Have a history of sleepwalking? If so, your kids are more likely to do it too

TORONTO – If you have a history of sleepwalking, chances are your children will be somnambulists too.

A new study from Montreal researchers adds support to the growing belief that behaviours like sleepwalking and sleep terrors run in families. The findings were published Monday in the journal JAMA Pediatrics.

The offspring of parents who are or were sleepwalkers are between three and seven times more likely to sleepwalk than other children, report the researchers, from the Centre for Advanced Research in Sleep Medicine at Sacre Coeur Hospital, a teaching hospital of the University of Montreal.

The likelihood rises if both parents have a history of sleepwalking. Researchers found that in families with two parents who are or were sleepwalkers, nearly two-thirds of the children experienced sleepwalking incidences.

Among the children studied, about 47 per cent of the sleepwalkers had one parent with a history of sleepwalking. Nearly 23 per cent of the children who were sleepwalkers had parents with no history of somnambulism.

“Not all sleepwalking is problematic,” noted first author Dominique Petit, a research assistant at the centre.

“Very often you don’t need to do anything with sleepwalking. (But) in some rare cases there’s potential for injury.”

Sleepwalkers can navigate around their households with relative ease — for instance, they can climb or descend stairs. They may even perform tasks like preparing and eating a snack. They do not remember the incident later.

Petit said sleepwalkers can get hurt on occasion. She noted there have been reports of children dying of hypothermia after leaving their homes in winter and falling back into a deeper sleep in the snow.

Petit said it’s recommended that parents consider an alarm for doors if children who sleepwalk tend to leave the house.

Sleepwalking is more common among children than adults.
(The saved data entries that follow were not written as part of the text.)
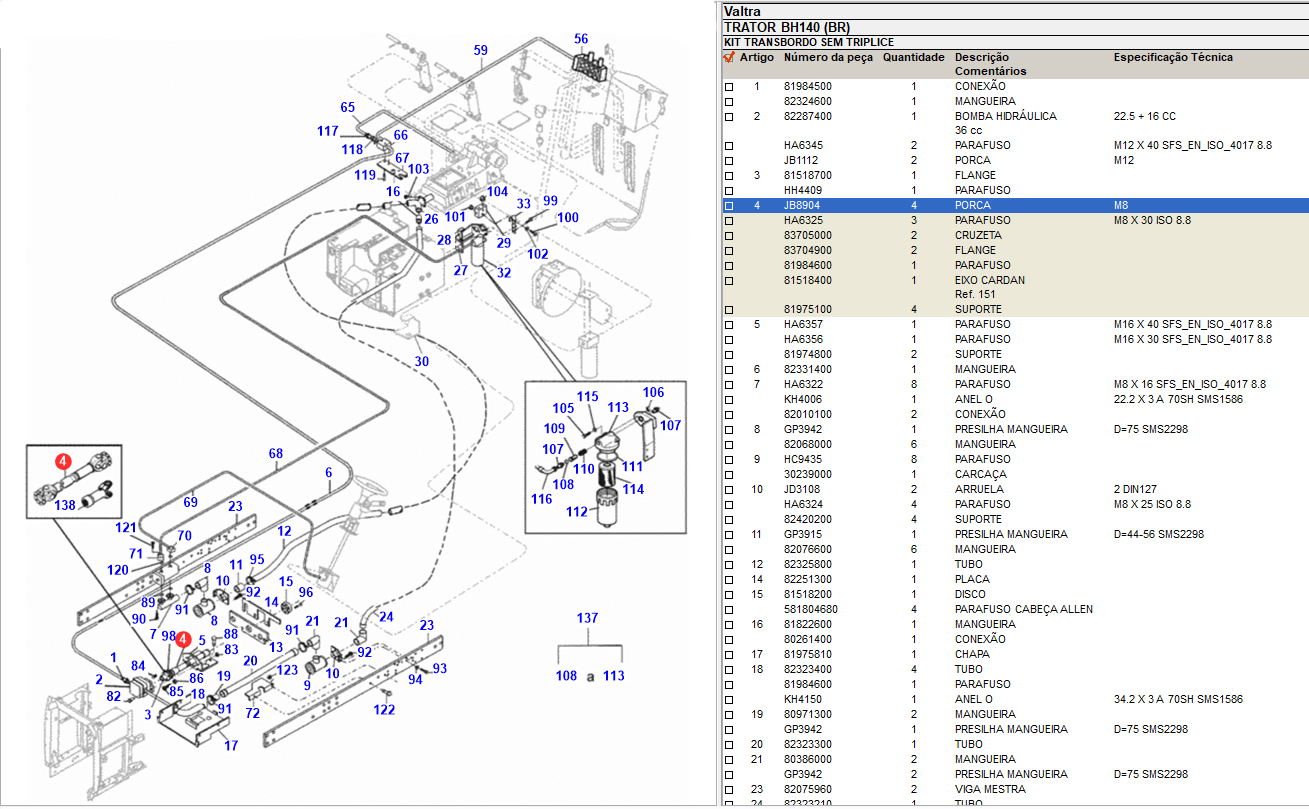Select callout 17 on the bottom bracket
Viewport: 1309px width, 809px height.
click(231, 745)
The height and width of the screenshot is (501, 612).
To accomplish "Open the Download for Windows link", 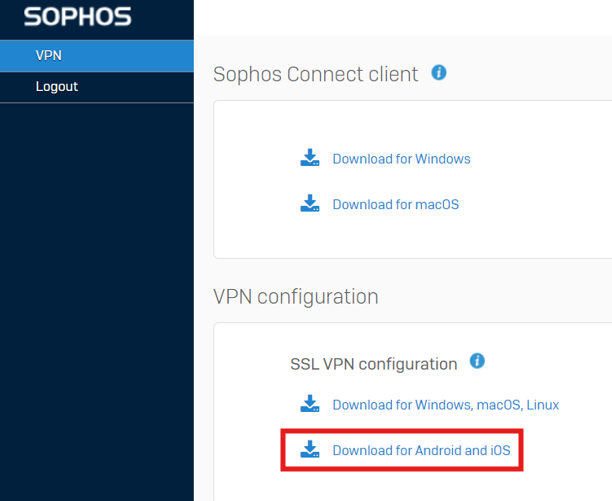I will 401,159.
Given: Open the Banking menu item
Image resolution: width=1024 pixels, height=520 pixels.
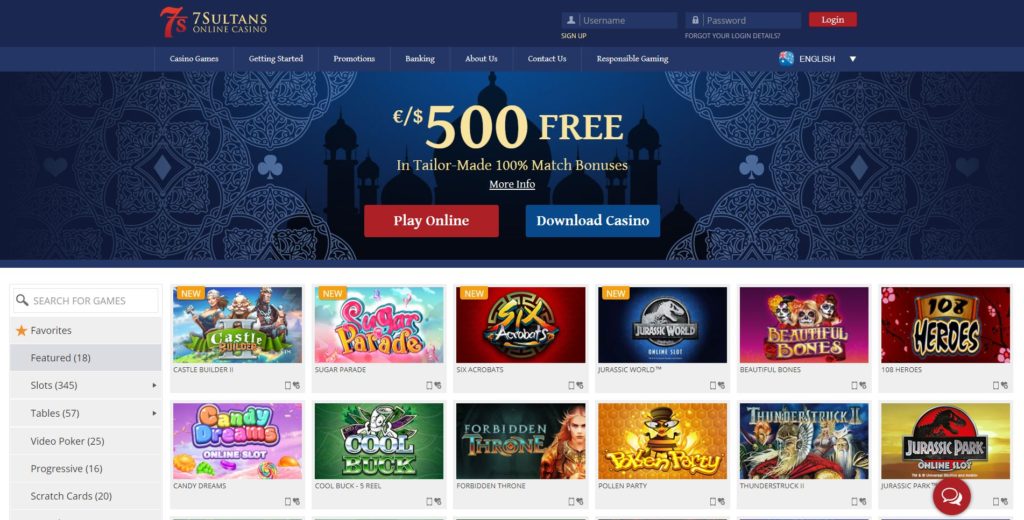Looking at the screenshot, I should (x=420, y=59).
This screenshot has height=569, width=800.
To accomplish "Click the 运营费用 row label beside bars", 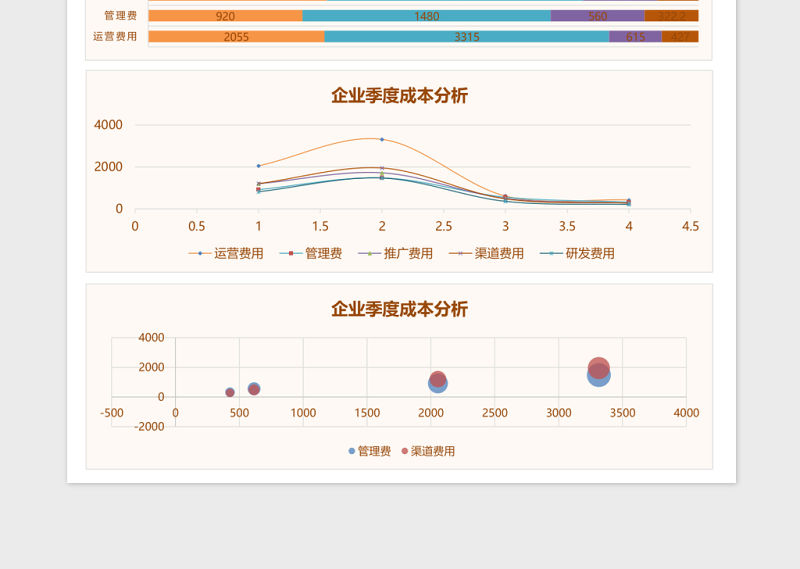I will click(x=115, y=37).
The research was designed to estimate how common sleep terrors and sleepwalking are among children, to look for links between the two behaviours and to see if they ran in families.

The researchers followed 1,940 children in Quebec from the ages of 1 1/2 or 2 1/2 to 13. Parents were asked annually whether their children experienced sleep terrors and sleepwalking, and whether they had a history of sleepwalking.

Sleep terrors were common, with about 56 per cent of children experiencing this sleep disturbance at some point during the study period. They are most common at younger ages; 34 per cent of 18-month-old kids were reported to have sleep terrors. But the number drops as children get older, with 13 per cent experiencing night terrors at age five and only five per cent at age 13.

Petit said she believes these figures may be too high, noting some parents may confuse nightmares with sleep terrors.

The confusion is understandable. Both may cause a sleeper to cry out, scream or thrash about in bed. But a child having a nightmare will want to be cuddled and reassured when awakened from the dream. A child experiencing sleep terrors may not fully awaken and will become more agitated if hugged; he or she may interpret the touch as being part of the frightening scenario playing out in their brain.

Nightmares typically happen during the middle or late portion of the night. Sleep terrors often happen early in the sleeping period, generally during the first third of the night.

The pattern of sleepwalking rises through childhood; it is uncommon in young children but increases with age. In the study, the peak time for sleepwalking was between the ages of 10 and 13, with just over 13 per cent of children reported as occasionally sleepwalking.

The behaviours appear to be linked. At least a third of the children who had sleep terrors went on to be sleepwalkers.

“More and more it’s the accepted idea that they’re part of the same condition,” Petit said.

These sleep disturbances are known to be triggered by fatigue, sleep deprivation and fevers.